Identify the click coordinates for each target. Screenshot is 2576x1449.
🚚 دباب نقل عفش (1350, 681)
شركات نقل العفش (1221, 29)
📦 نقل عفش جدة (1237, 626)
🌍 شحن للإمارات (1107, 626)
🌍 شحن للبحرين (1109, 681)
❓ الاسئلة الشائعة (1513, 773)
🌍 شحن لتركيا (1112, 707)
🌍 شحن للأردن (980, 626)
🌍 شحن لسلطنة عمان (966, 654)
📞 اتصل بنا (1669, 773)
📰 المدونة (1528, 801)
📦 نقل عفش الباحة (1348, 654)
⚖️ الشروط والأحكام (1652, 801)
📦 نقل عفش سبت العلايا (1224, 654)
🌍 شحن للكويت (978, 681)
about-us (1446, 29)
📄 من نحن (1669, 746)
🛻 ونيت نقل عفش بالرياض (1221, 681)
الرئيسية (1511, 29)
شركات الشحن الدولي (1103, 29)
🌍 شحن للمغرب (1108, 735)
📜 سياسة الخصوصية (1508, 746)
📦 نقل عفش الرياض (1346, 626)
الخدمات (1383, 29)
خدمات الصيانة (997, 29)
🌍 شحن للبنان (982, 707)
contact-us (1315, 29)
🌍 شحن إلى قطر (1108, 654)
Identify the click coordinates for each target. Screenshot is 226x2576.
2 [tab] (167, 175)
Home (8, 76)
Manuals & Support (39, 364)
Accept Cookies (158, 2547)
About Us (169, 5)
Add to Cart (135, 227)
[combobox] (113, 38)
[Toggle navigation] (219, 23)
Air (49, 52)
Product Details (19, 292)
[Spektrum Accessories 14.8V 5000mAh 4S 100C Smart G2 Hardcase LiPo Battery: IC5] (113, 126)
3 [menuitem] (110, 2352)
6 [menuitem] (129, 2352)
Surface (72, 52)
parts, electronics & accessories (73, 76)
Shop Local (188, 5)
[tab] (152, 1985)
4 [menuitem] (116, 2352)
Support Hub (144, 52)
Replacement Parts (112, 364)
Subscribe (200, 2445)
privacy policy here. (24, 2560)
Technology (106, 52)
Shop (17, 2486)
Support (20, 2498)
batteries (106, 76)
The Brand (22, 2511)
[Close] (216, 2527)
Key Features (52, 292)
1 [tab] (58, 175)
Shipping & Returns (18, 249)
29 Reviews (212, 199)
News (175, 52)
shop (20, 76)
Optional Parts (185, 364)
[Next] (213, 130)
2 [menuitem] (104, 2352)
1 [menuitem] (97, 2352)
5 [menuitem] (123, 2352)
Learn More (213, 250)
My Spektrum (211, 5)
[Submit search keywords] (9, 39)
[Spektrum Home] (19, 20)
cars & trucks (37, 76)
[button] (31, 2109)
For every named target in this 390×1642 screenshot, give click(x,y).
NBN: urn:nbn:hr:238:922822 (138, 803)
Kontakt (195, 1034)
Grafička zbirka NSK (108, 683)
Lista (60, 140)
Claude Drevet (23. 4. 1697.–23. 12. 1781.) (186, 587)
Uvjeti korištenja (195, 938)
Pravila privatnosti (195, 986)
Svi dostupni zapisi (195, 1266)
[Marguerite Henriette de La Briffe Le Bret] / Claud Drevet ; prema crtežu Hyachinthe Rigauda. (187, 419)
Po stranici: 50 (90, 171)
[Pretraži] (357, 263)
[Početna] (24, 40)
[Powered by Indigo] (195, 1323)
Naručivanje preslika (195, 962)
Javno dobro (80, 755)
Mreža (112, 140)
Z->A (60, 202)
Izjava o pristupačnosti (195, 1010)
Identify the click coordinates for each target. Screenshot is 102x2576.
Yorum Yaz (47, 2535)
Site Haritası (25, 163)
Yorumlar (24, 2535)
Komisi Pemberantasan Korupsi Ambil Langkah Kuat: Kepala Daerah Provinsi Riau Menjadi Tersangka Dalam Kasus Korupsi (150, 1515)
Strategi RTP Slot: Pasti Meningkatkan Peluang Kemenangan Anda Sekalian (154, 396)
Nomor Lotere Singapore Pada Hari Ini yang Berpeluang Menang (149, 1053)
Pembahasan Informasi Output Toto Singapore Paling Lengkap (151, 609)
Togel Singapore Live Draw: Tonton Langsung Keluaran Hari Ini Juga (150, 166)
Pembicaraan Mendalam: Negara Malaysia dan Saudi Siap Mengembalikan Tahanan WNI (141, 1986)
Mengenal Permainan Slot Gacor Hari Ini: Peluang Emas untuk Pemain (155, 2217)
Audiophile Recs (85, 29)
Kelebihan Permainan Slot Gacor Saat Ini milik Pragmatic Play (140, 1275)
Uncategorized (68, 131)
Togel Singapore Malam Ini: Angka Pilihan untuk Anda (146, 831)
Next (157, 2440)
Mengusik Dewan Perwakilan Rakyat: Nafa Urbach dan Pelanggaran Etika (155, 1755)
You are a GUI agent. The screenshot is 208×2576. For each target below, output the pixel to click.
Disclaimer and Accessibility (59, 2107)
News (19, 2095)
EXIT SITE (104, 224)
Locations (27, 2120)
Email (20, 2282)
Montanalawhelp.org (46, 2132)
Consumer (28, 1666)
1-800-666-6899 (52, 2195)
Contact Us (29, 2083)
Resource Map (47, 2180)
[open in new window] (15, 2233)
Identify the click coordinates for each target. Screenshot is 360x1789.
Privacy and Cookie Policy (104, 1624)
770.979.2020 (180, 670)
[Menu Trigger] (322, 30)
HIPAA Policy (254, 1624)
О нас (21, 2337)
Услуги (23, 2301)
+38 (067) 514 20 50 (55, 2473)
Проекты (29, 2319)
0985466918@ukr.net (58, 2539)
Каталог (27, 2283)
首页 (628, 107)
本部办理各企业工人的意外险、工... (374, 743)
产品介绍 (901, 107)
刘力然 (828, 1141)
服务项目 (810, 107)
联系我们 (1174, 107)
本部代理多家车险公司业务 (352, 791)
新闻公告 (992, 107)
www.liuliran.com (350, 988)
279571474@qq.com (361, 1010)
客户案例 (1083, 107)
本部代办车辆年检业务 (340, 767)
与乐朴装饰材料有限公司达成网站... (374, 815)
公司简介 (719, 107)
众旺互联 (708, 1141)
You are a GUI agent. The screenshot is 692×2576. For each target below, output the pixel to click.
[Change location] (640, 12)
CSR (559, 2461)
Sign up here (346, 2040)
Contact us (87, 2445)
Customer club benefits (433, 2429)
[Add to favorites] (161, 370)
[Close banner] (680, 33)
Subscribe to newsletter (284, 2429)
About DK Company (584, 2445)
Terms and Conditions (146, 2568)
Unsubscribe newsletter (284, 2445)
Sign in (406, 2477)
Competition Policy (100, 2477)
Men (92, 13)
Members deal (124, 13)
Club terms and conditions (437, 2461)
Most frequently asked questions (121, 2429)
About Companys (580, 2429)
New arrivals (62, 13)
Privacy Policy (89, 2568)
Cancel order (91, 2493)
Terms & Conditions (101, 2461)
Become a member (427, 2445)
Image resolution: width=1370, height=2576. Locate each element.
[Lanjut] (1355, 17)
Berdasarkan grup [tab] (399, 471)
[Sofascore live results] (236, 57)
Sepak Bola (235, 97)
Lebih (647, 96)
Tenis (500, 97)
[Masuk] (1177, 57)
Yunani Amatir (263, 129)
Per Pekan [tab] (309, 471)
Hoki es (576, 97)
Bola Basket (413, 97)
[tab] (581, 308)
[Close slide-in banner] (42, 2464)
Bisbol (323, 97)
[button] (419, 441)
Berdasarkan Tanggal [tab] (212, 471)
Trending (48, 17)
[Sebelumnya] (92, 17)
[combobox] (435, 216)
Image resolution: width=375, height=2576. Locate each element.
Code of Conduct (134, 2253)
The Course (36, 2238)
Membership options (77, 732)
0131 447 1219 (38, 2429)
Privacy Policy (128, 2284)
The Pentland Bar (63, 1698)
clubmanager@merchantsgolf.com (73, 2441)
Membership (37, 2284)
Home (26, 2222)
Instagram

※ ※ ※

Above are the records. Copy the lines beginning at the one that has "Add to Cart (135, 227)" and ending with the one that has "3 [menuitem] (110, 2352)", unchanged.

Add to Cart (135, 227)
[combobox] (113, 38)
[Toggle navigation] (219, 23)
Air (49, 52)
Product Details (19, 292)
[Spektrum Accessories 14.8V 5000mAh 4S 100C Smart G2 Hardcase LiPo Battery: IC5] (113, 126)
3 [menuitem] (110, 2352)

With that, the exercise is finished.